Class Proceedings In The Pension And Benefits Context

This paper was prepared for the Western Canadian Forum on Pension Law, Litigation and Governance held on May 16 & 17, 2007 in Calgary, Alberta. The writers wish to acknowledge the very capable assistance of Jordan Schultz, Articled Student of Fraser Milner Casgrain LLP in writing this paper.


A class action "is a procedural mechanism to provide an efficient means to achieve redress for widespread harm or injury by allowing one or more persons to bring the action on behalf of the many."1 When that definition is considered, it is clear why individuals with pension and benefit claims will view the class proceeding as a particularly effective and efficient means by which to pursue their claim.

In British Columbia, class proceedings legislation2 was introduced on August 1, 1995. Class proceedings legislation was subsequently introduced in Saskatchewan on January 1, 2002; in Manitoba on July 25, 2002; and in Alberta on April 11, 2004. Since class proceedings legislation has been available for a relatively short period of time in Western Canada, it is not known how effective this process will be for the resolution of pension and benefits claims. However, in light of the success that has been achieved in the use of class proceedings legislation to advance group claims generally, it is likely that class proceedings will continue to be increasingly viewed as a preferred way in which to advance claims by groups of individuals.

The introduction of class proceedings legislation comes at a time when the courts have increasingly expanded the nature of the duties and obligations, employers, pension plan administrators and others who are involved in pensions. Pension plan administration and the governance of pension plans will be the subject of scrutiny and possible class proceedings by those who wish to challenge decisions for their validity and correctness. In the past, those decisions were less likely to be challenged for various reasons including the state of the law, the nature of the litigation process and the significant burden of an individual pursuing such a claim. Although a process for a "representative proceeding" was available under the Rules of Court before the introduction of class proceedings legislation, the difficulty associated with administering a large group of claimants meant that such proceedings were infrequently pursued.

In some Canadian jurisdictions, legal costs, jurisdiction issues and other process issues are significant obstacles to the effective use of class proceedings legislation to resolve disputes. As a result, the law in this area continues to develop and the full extent to which class proceedings will be utilized in the area of pension and benefits is not known at this time. Nevertheless, the availability of the class action as a means of resolving disputes needs to be reflected in how employers and pension plans manage and administer funds and satisfy their obligations in connection with the use of those funds.

This paper will review the use of class proceedings legislation to pursue pension and benefit claims, identifying the nature of success achieved by plaintiffs to date and the nature of issues and defences raised. In this way, we hope that our paper will assist employers, pension plans and others involved in the pension area to avoid class action litigation.


The Three Objectives

It is helpful to first understand the objectives that underlie class actions legislation.
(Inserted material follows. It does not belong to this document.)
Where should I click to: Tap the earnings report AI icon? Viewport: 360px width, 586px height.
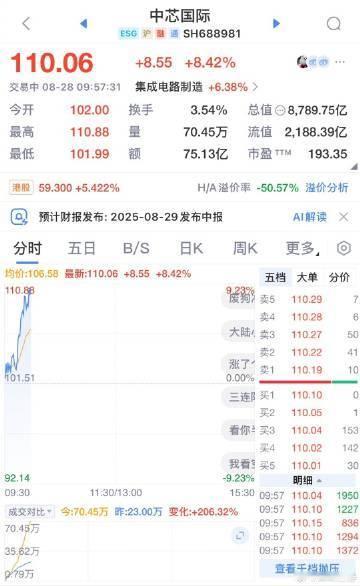click(x=19, y=217)
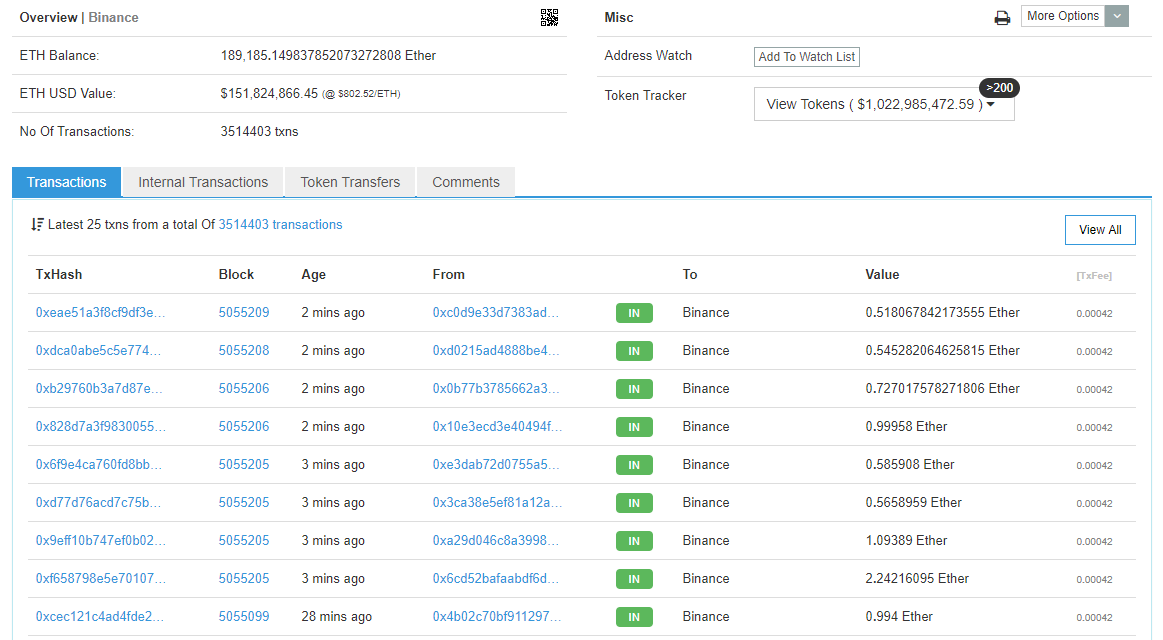Select the Comments tab
1163x640 pixels.
click(465, 182)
Courts have identified three objectives of the legislation, and consistently applied these objectives in determining if an action should proceed by way of class proceeding. The Supreme Court of Canada in Hollick v. Toronto (City)3 described these objectives as follows4:

class actions provide three important advantages over a multiplicity of individual suits. First, by aggregating similar individual actions, class actions serve judicial economy by avoiding unnecessary duplication in fact-finding and legal analysis. Second, by distributing fixed litigation costs amongst a large number of class members, class actions improve access to justice by making economical the prosecution of claims that any one class member would find too costly to prosecute on his or her own. Third, class actions serve efficiency and justice by ensuring that actual and potential wrongdoers modify their behaviour to take full account of the harm they are causing, or might cause, to the public.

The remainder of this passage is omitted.